All of the R scripts and metadata used to prepare the data, as well as the final data layers will be saved on Github (the globalprep folder for OHI global assessments) (https://github.com/OHI-Science/ohiprep/tree/master/globalprep).

The only data that will not be saved on Github are files that are too large or incompatible with Github (see below).

Primary goal/component folder The folder should be named according to the component not the data source. For example the folder for the tourism and recreation goal would be called: globalprep/tr (see table below). These recommendations should be modified as needed, for example goals can be combined in a single folder (e.g., spp_ico) or, there may be several folders for different components of a single goal (e.g. tr_sustainability and tr_tourists).

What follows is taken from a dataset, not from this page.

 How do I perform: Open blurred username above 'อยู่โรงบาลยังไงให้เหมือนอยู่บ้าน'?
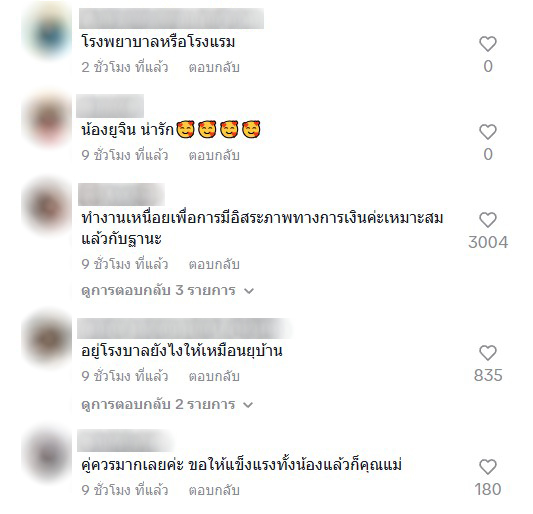tap(184, 328)
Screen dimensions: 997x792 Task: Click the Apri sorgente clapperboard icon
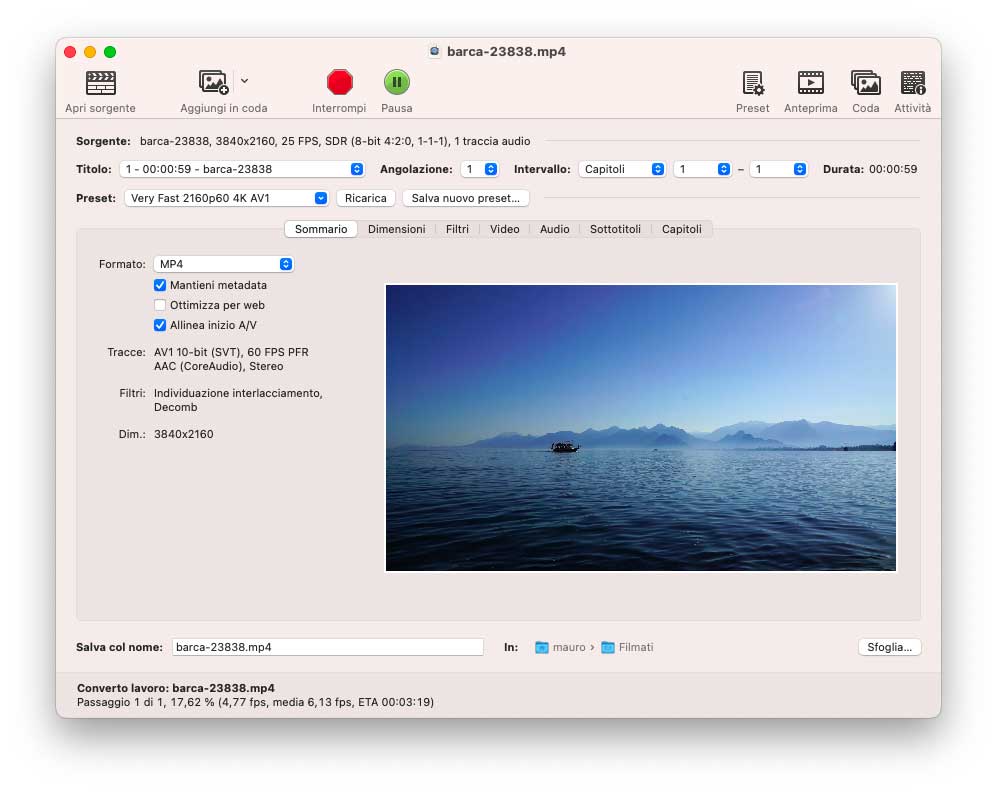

target suggested folder name
Artisanal Fishing Opportunity ao
Carbon Storage cs
Clean Waters cw
Coastal Protection cp
Coastal Livelihoods liv
Coastal Economies eco
Fisheries fis
Habitats hab
Iconic Species ico
Lasting Special Places lsp
Mariculture mar
Natural Products np
Species spp
Tourism and Recreation tr
Pressure prs_additional_pressure_id
Resilience res_additional_resilience_id

This folder will contain:

  • a README.md that will link to the appropriate information pages on ohi-science.org The README.md should follow this template.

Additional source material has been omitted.